Another snippet from the web (whose quirks would surely provide a wealth of topics for RPL if he were still writing): 'Defenestration' was set to music by the group Instant Sunshine, one of whose members was the late Miles Kington of 'Franglais' fame.

I too am off to order 'The Idle Demon' and any others I can find. In the meantime, I hope RPL won't mind one more appetite-whetter appearing here, the wry knockabout of 'The Albatross', still flying in a far corner of cyberspace, though I can't answer for the punctuation, another reason for searching out the originals.

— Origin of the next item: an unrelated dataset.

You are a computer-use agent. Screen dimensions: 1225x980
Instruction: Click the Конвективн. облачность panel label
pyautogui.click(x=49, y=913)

Enjoy Corfu, Steve, you've earned it!

The Albatross R.P. Lister

I sailed below the Southern Cross
(So ran the seaman's song);
A pestilential albatross
Followed us all day long.

The creature's aspect was so grim,
And it oppressed me so,
I raised and on a sudden whim,
I lowered my crossbow.

The weather grew exceeding thick;
The sullen tempest roared.
A dozen of the crew fell sick,
The rest fell overboard.

The skies were so devoid of light
We could not see to pray.
The donkeyman went mad by night,
The second mate by day.

We set the live men swabbing decks,
The dead man manned the pumps.
The cabin steward changed his sex;
The captain had the mumps.

The cargo shifted in the hold,
The galley boiler burst.
My hair turned white, my blood ran cold -
I knew we were accurst.

I helped the purser dig his grave
On the deserted poop;
I leaped into the foaming wave
And swam to Guadeloupe

And there (he said) I nibbled moss
Beside the stagnant lake . . .
I should have shot the albatross,
That was my big mistake.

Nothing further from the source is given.